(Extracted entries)
▼

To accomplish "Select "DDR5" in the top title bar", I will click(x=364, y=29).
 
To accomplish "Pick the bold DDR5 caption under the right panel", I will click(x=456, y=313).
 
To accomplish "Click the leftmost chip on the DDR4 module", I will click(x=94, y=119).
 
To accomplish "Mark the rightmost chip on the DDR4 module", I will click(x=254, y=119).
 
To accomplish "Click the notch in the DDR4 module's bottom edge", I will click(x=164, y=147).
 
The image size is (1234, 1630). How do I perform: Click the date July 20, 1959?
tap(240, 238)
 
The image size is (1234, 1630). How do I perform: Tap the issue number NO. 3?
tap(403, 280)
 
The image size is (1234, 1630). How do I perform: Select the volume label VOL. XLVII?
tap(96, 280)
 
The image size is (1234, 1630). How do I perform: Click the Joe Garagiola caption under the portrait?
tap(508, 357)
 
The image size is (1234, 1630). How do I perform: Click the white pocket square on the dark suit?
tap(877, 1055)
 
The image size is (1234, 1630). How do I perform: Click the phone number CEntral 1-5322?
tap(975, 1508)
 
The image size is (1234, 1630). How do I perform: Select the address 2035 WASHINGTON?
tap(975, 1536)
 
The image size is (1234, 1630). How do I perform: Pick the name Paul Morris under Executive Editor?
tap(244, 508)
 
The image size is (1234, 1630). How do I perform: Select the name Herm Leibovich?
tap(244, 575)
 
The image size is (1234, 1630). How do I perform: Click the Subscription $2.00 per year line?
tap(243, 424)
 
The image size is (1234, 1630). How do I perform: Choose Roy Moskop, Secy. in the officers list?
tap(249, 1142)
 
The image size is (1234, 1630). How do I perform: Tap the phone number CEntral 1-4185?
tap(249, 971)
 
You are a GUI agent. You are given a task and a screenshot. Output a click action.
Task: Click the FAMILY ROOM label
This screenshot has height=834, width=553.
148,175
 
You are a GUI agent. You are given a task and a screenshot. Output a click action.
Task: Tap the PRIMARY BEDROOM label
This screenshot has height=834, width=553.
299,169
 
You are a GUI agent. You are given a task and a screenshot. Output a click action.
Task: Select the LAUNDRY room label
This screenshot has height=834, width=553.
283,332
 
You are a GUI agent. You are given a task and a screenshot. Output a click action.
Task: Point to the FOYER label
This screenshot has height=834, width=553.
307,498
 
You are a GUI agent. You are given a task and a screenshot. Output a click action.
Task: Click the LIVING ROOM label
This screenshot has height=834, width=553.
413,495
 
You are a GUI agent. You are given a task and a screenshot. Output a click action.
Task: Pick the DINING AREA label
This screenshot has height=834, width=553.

▲

Reproduce all of the entries above word for word, keeping every line as it appears.

To accomplish "Select "DDR5" in the top title bar", I will click(x=364, y=29).
 
To accomplish "Pick the bold DDR5 caption under the right panel", I will click(x=456, y=313).
 
To accomplish "Click the leftmost chip on the DDR4 module", I will click(x=94, y=119).
 
To accomplish "Mark the rightmost chip on the DDR4 module", I will click(x=254, y=119).
 
To accomplish "Click the notch in the DDR4 module's bottom edge", I will click(x=164, y=147).
 
The image size is (1234, 1630). How do I perform: Click the date July 20, 1959?
tap(240, 238)
 
The image size is (1234, 1630). How do I perform: Tap the issue number NO. 3?
tap(403, 280)
 
The image size is (1234, 1630). How do I perform: Select the volume label VOL. XLVII?
tap(96, 280)
 
The image size is (1234, 1630). How do I perform: Click the Joe Garagiola caption under the portrait?
tap(508, 357)
 
The image size is (1234, 1630). How do I perform: Click the white pocket square on the dark suit?
tap(877, 1055)
 
The image size is (1234, 1630). How do I perform: Click the phone number CEntral 1-5322?
tap(975, 1508)
 
The image size is (1234, 1630). How do I perform: Select the address 2035 WASHINGTON?
tap(975, 1536)
 
The image size is (1234, 1630). How do I perform: Pick the name Paul Morris under Executive Editor?
tap(244, 508)
 
The image size is (1234, 1630). How do I perform: Select the name Herm Leibovich?
tap(244, 575)
 
The image size is (1234, 1630). How do I perform: Click the Subscription $2.00 per year line?
tap(243, 424)
 
The image size is (1234, 1630). How do I perform: Choose Roy Moskop, Secy. in the officers list?
tap(249, 1142)
 
The image size is (1234, 1630). How do I perform: Tap the phone number CEntral 1-4185?
tap(249, 971)
 
You are a GUI agent. You are given a task and a screenshot. Output a click action.
Task: Click the FAMILY ROOM label
This screenshot has height=834, width=553.
148,175
 
You are a GUI agent. You are given a task and a screenshot. Output a click action.
Task: Tap the PRIMARY BEDROOM label
This screenshot has height=834, width=553.
299,169
 
You are a GUI agent. You are given a task and a screenshot. Output a click action.
Task: Select the LAUNDRY room label
This screenshot has height=834, width=553.
283,332
 
You are a GUI agent. You are given a task and a screenshot. Output a click action.
Task: Point to the FOYER label
This screenshot has height=834, width=553.
307,498
 
You are a GUI agent. You are given a task and a screenshot. Output a click action.
Task: Click the LIVING ROOM label
This screenshot has height=834, width=553.
413,495
 
You are a GUI agent. You are given a task and a screenshot. Output a click action.
Task: Pick the DINING AREA label
This screenshot has height=834, width=553.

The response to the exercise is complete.